Sehun

85 14 0
                                    


Aku selalu menantikan saat-saat seperti ini, waktu ketika akhirnya tim mading putra dan putri bekerja sama dalam sebuah acara besar.

Hal yang kuimpikan adalah, satu tim dengan cowok, terutama cowok yang sangat kusuka, seperti Suho.

Sayangnya saat hal itu terjadi, harapan yang kadang menjadi bunga tidur itu tak seindah kenyataan. Aku memang satu tim dengan cowok, tapi alih-alih bekerja sama dengan orang yang kusuka, anggota timku adalah cowok menyeramkan seperti Sehun.

Lalu, lihatlah tubuh jangkungnya itu yang kini berdiri di gerbang utama, menatap tajam ke arahku yang berlari seperti orang gila karena takut dicincang-cincang olehnya.

Satu tangannya yang dimasukkan saku hoodie membuatku memikirkan hal-hal aneh, apakah dia memegang pisau tajam di sana dan bersiap mencincangku karena tak kunjung menemuinya di gerbang utama?

Ya Tuhan, aku kemarin memang bilang padaMu untuk mengambil nyawaku karena takut hamil, tapi tidak secepat ini!

Aku menyesal kenapa membiarkannya menunggu sampai satu jam. Sungguh tak yakin rasanya akan mendapat maaf dari cowok menyeramkan itu sekarang.

"Terlambat. Ke mana aja?"

Nada datar Sehun membuat bibir spontan kelu, semua alasan yang sudah kupersiapkan pun buyar seketika.

Aku harus bilang apa?

Bahwa June menghadangku ketika akan keluar asrama dan menyeret paksa aku ke gudang depan dapur untuk meminta maaf?

Bukankah hal seperti itu tak bisa dijelaskan karena akan menimbulkan kecurigaan?

Pikiranku kembali melayang pada puluhan menit yang lalu, saat berada di pintu belakang bersiap keluar dari asrama putri untuk menemui Sehun, tiba-tiba dari arah dapur June datang.

Kami bertatapan beberapa detik sebelum kemudian aku menunduk, mengabaikan dirinya.

Lalu dengan tiba-tiba June meraih tanganku, menari paksa diri ini masuk ke gudang depan dapur, tak jauh dari kami.

June mendorong punggung sampai menabrak pintu gudang, menyekapku di sana dengan kedua lengan putih yang menonjol dibalik kaus hitam pendek yang dipakainya.

"J-June, apa yang kamu lakukan?!"

Bukannya menjawab, June malah menutup mulutku dengan satu tangan sementara tubuh depannya menekan tubuhku.

Sakit.

Sakit sekali.

"Aku minta maaf, Ahra. Aku udah bilang aku minta maaf, kan? Kenapa nggak mau memaafkanku?"

Dia berbisik di telinga dengan napasnya menerpa leher, membuatku sedikit merinding dan bergidik.

Kami saling bertatapan dengan jarak yang begitu dekat, June bahkan tak peduli dengan kaca-kaca di mataku, dia justru menyipit seakan ada hal mendesak dalam dirinya.

Wajahnya terlihat aneh, sendu tapi lapar.

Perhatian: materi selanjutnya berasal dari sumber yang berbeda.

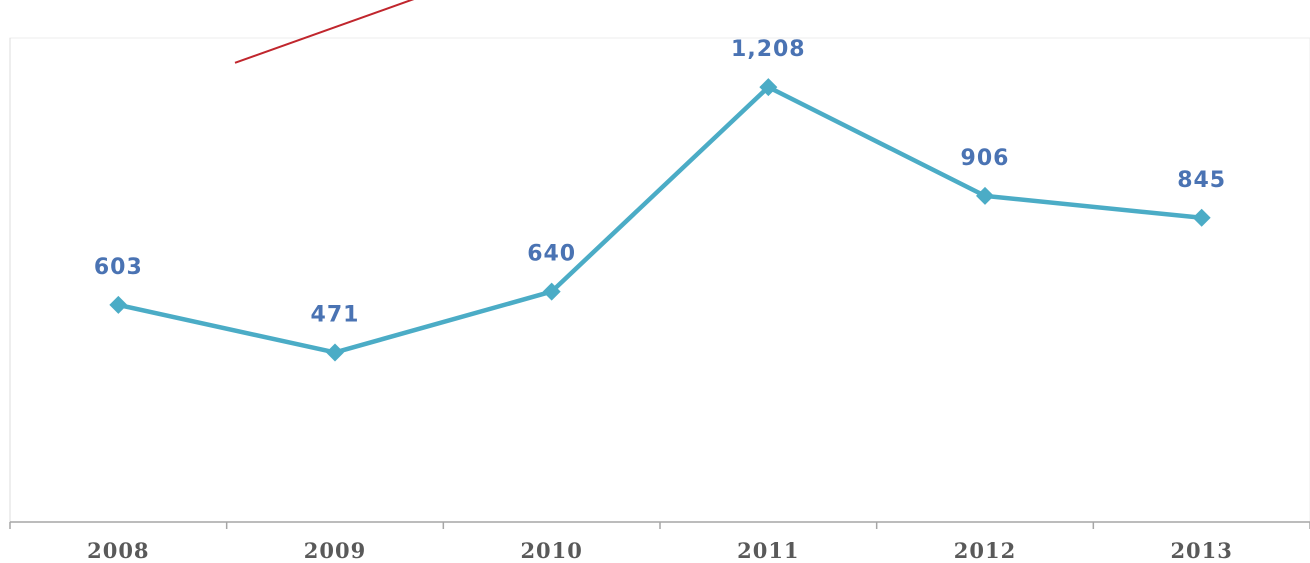 The height and width of the screenshot is (563, 1310). Describe the element at coordinates (1202, 180) in the screenshot. I see `data-label: 845` at that location.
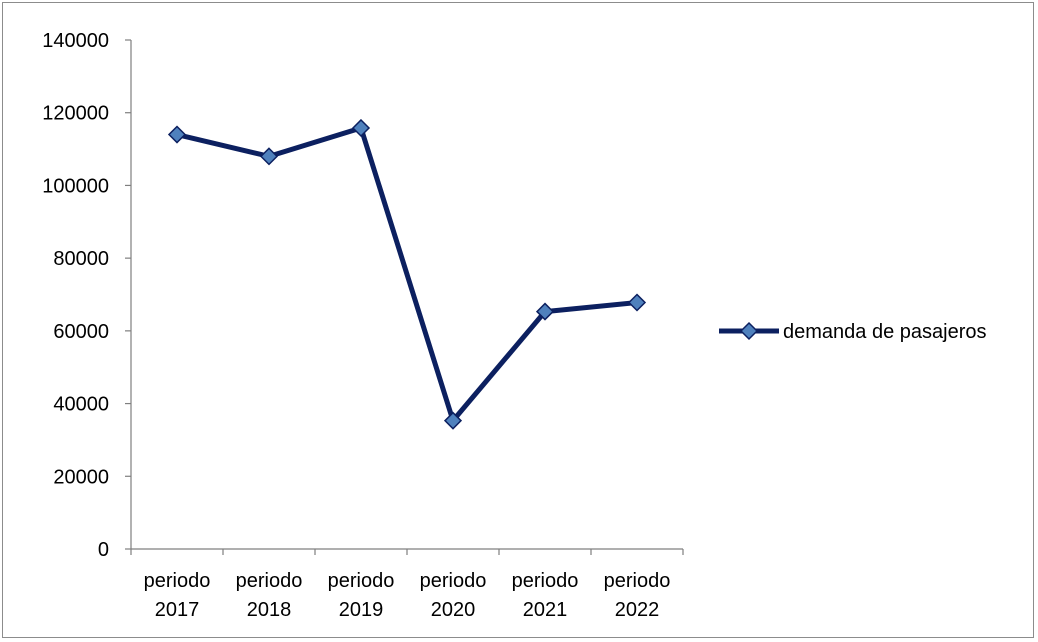  Describe the element at coordinates (638, 596) in the screenshot. I see `x-tick-label: periodo 2022` at that location.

Seperti seekor serigala yang melihat mangsanya.

"Jangan teriak, atau kamu yang rugi."

Setelah memastikan aku menurut, dia pun melepas bekapan di mulut, dan mulai memelukku.

"Kumohon maafkan aku," bisiknya, "Kamu harus memaafkanku, Ahra."

Aku tak bisa mengatakan bahwa permintaan maafnya itu tulus melihat dia yang menggesek-gesekkan benda keras diantara kedua kakinya ke bagian sensitifku.

June memejamkan mata, semakin menempelkan benda itu.

"Maafkan aku, Ahra."

Dia berbisik lagi, dengan mata yang kadang terbuka dan terpejam, lalu menempelkan dadanya ke dadaku.